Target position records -
---------------

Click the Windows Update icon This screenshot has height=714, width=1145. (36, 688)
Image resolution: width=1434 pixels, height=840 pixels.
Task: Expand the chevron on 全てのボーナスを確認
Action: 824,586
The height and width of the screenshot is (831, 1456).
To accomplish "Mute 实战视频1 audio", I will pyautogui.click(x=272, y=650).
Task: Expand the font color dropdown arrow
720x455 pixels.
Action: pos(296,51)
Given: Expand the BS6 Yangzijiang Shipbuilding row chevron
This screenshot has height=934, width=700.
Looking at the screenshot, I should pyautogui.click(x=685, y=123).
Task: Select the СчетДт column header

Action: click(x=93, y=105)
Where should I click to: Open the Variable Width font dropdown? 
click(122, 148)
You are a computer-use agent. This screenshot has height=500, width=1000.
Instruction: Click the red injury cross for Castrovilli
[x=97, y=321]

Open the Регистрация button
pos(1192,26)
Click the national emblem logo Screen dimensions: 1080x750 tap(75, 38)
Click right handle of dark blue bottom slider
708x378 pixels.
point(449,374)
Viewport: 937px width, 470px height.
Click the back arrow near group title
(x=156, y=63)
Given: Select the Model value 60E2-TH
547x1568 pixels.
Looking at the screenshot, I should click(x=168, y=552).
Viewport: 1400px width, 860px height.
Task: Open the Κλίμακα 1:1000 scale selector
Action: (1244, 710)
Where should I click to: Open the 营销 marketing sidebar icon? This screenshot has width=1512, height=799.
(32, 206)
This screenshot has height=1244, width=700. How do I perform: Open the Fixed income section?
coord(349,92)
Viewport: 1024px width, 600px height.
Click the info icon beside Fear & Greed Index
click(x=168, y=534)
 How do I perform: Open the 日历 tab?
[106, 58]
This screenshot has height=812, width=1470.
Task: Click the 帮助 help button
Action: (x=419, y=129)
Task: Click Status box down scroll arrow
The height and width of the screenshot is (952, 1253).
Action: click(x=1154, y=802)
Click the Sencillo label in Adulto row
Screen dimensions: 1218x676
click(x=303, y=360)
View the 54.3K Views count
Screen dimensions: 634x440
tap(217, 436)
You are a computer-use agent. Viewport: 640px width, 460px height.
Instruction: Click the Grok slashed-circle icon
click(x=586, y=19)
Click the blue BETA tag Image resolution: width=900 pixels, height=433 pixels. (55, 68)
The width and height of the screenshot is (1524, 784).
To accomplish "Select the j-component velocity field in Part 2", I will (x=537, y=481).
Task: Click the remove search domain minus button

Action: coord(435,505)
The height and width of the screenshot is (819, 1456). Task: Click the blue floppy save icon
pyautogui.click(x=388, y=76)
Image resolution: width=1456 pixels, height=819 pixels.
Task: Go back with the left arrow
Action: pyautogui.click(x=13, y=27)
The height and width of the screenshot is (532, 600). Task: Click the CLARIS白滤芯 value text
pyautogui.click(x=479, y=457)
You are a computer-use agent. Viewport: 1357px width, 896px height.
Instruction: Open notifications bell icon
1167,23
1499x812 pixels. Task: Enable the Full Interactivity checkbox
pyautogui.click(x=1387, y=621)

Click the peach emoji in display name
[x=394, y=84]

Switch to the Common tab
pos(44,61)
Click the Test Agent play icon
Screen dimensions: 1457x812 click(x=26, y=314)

---------------

Requirement - Please copy the entries word for word, starting at the line that contains "Given: Select the Model value 60E2-TH" and ending after the line that contains "Action: click(x=1154, y=802)".

Exercise solution -
Given: Select the Model value 60E2-TH
547x1568 pixels.
Looking at the screenshot, I should click(x=168, y=552).
Viewport: 1400px width, 860px height.
Task: Open the Κλίμακα 1:1000 scale selector
Action: (1244, 710)
Where should I click to: Open the 营销 marketing sidebar icon? This screenshot has width=1512, height=799.
(32, 206)
This screenshot has height=1244, width=700. How do I perform: Open the Fixed income section?
coord(349,92)
Viewport: 1024px width, 600px height.
Click the info icon beside Fear & Greed Index
click(x=168, y=534)
 How do I perform: Open the 日历 tab?
[106, 58]
This screenshot has height=812, width=1470.
Task: Click the 帮助 help button
Action: (x=419, y=129)
Task: Click Status box down scroll arrow
The height and width of the screenshot is (952, 1253).
Action: click(x=1154, y=802)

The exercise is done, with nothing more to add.